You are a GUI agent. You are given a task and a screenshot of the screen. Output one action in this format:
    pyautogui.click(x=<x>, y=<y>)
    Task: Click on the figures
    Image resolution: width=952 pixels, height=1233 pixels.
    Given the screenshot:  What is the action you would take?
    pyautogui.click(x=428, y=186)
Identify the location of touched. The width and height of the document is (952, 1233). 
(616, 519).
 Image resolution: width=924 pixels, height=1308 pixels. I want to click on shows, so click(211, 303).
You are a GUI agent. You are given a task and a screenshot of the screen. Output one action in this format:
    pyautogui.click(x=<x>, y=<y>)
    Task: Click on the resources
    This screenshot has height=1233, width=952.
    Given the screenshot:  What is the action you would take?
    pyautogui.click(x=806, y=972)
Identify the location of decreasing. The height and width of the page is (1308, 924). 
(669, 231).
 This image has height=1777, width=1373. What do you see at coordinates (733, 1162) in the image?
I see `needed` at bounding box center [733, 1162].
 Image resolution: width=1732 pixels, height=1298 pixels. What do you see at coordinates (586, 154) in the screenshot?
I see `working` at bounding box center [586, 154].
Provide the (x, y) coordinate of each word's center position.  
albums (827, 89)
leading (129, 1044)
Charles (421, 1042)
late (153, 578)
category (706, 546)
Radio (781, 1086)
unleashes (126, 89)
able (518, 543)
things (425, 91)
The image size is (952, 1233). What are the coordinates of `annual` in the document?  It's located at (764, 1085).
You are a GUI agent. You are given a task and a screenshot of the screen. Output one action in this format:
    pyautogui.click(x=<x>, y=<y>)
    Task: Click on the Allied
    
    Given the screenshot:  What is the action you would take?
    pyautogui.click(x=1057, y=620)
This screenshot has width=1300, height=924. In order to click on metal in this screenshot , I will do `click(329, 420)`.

:: Exercise directions ::
Can you convert every line of the entries above into a JSON list of strings, one string per line, with blank lines left out?

:: Solution for this problem ::
[
  "You are a GUI agent. You are given a task and a screenshot of the screen. Output one action in this format:",
  "    pyautogui.click(x=<x>, y=<y>)",
  "    Task: Click on the figures",
  "    Image resolution: width=952 pixels, height=1233 pixels.",
  "    Given the screenshot:  What is the action you would take?",
  "    pyautogui.click(x=428, y=186)",
  "Identify the location of touched. The width and height of the document is (952, 1233). ",
  "(616, 519).",
  " Image resolution: width=924 pixels, height=1308 pixels. I want to click on shows, so click(211, 303).",
  "You are a GUI agent. You are given a task and a screenshot of the screen. Output one action in this format:",
  "    pyautogui.click(x=<x>, y=<y>)",
  "    Task: Click on the resources",
  "    This screenshot has height=1233, width=952.",
  "    Given the screenshot:  What is the action you would take?",
  "    pyautogui.click(x=806, y=972)",
  "Identify the location of decreasing. The height and width of the page is (1308, 924). ",
  "(669, 231).",
  " This image has height=1777, width=1373. What do you see at coordinates (733, 1162) in the image?",
  "I see `needed` at bounding box center [733, 1162].",
  " Image resolution: width=1732 pixels, height=1298 pixels. What do you see at coordinates (586, 154) in the screenshot?",
  "I see `working` at bounding box center [586, 154].",
  "Provide the (x, y) coordinate of each word's center position.  ",
  "albums (827, 89)",
  "leading (129, 1044)",
  "Charles (421, 1042)",
  "late (153, 578)",
  "category (706, 546)",
  "Radio (781, 1086)",
  "unleashes (126, 89)",
  "able (518, 543)",
  "things (425, 91)",
  "The image size is (952, 1233). What are the coordinates of `annual` in the document?  It's located at (764, 1085).",
  "You are a GUI agent. You are given a task and a screenshot of the screen. Output one action in this format:",
  "    pyautogui.click(x=<x>, y=<y>)",
  "    Task: Click on the Allied",
  "    Given the screenshot:  What is the action you would take?",
  "    pyautogui.click(x=1057, y=620)",
  "This screenshot has width=1300, height=924. In order to click on metal in this screenshot , I will do `click(329, 420)`."
]